Trop peu d'indépendants à titre complémentaire osent le grand saut

©Thierry du Bois

Le nombre d’indépendants à titre principal stagne. Le Syndicat neutre pour indépendants regrette le faible taux de transition d’un statut à l’autre et pointe un manque d’attractivité.

Le nombre d’indépendants à titre principal stagne. C’est le constat dressé par le Syndicat neutre pour indépendants (SNI). Ils étaient 734.170 à exercer sous ce régime social en 2018, soit une progression de 1,5% par rapport à l’année précédente. À l’inverse, la communauté des indépendants à titre complémentaire est en progression de quasi 4%. Elle grimpe de 259.000 à 269.000 membres. Une situation préoccupante pour la présidente du SNI, Christine Mattheeuws. "Certes, le nombre d’indépendants continue à augmenter, mais la courbe s’aplatit et il est clair que l’entrepreneuriat à temps plein et à titre principal continue à faire peur à de nombreuses personnes".

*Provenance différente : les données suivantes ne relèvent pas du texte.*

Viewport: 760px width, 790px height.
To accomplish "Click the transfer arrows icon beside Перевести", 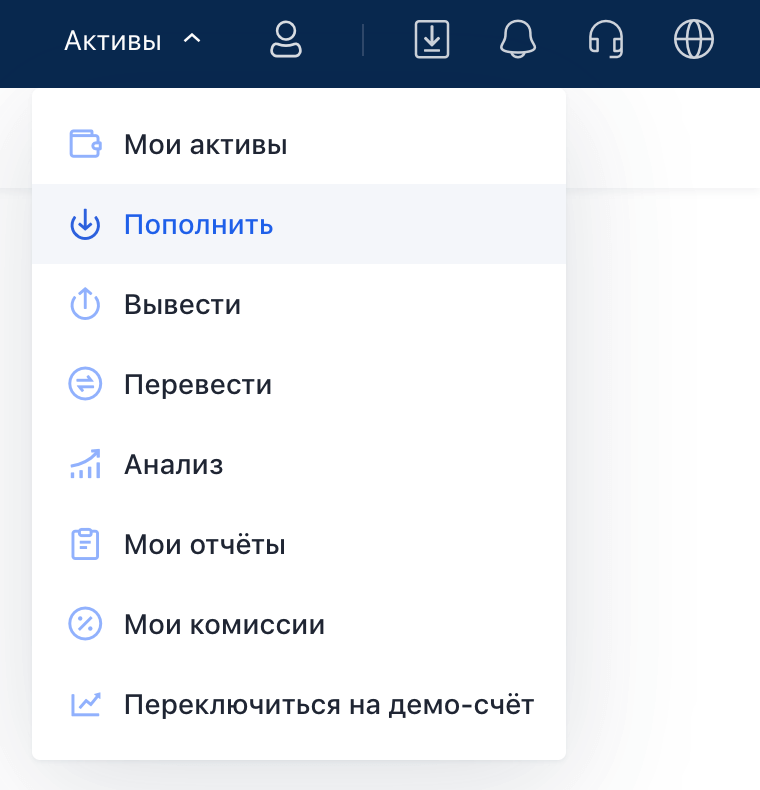I will [x=85, y=384].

"Le statut social de l’indépendant reste trop peu attractif."
Christine Mattheeuws
Présidente du SNI

Une situation peu satisfaisante pour le syndicat, qui aimerait voir plus d’indépendants à titre complémentaire migrer vers un statut d’indépendant à titre principal. "Notre pays a besoin, pour son économie, de plus d’indépendants à temps plein", estime sa présidente. Selon des chiffres de l’Institut national d’assurances sociales pour travailleurs indépendants (Inasti), ils ne seraient que 36.933 à avoir fait le grand saut, soit 16% des personnes concernées depuis 2013.

Indépendant à titre complémentaire ou principal, quelle est différence? La nuance se situe au niveau du régime social dans lequel le travailleur évolue.

Dans le cas d’un indépendant à titre complémentaire, celui-ci mène une autre activité professionnelle: enseignant statutaire, salarié a minima à mi-temps ou encore fonctionnaire. Le travailleur occupe un statut professionnel hybride, tout en bénéficiant des avantages sociaux du statut auquel il est assujetti par son activité principale.

Renforcer l’attractivité

Pour Christine Mattheeuws, le régime d’indépendant à titre principal manque encore d’attractivité. "Les pensions des indépendants restent encore nettement inférieures à celles des salariés, explique-t-elle. Il faut ajouter à cela une protection limitée en cas de maladie ou d’incapacité de travail, et l’absence d’un ‘filet de sécurité’ au cas où les choses tourneraient mal." L’indépendant à titre complémentaire combinerait en quelque sorte le meilleur des deux mondes.

"Les pensions des indépendants restent encore nettement inférieures à celles des salariés."
Christine Mattheeuws

"Il est vrai qu’actuellement, ce type d’indépendant paie des cotisations de solidarité. Ils sont rebutés par la transition car elle ne leur donne pas accès à des avantages équivalents à ceux de leur statut principal. Il y a une trop grande différence entre les deux", estime Olivier Maüen, responsable communication du SNI. Le syndicat met tout de même sur la table trois demandes à l’adresse des politiques pour améliorer la situation. "On aimerait une indemnité semblable à un chômage en cas de problèmes majeurs comme une faillite, l’incapacité de travail dès le premier jour et bien sûr, revoir le régime des pensions."

Le SNI plaide également pour une généralisation aux Régions flamande et bruxelloise du plan Airbag, censé accompagner la transition d’un statut à l’autre. Sous certaines conditions, les indépendants à titre complémentaire peuvent obtenir un coup de pouce financier de 12,500 euros. Selon des chiffres du Forem, seulement 2.033 ont déjà fait la démarche depuis le lancement de la mesure en 2012. Un résultat encore "insuffisant" pour le syndicat.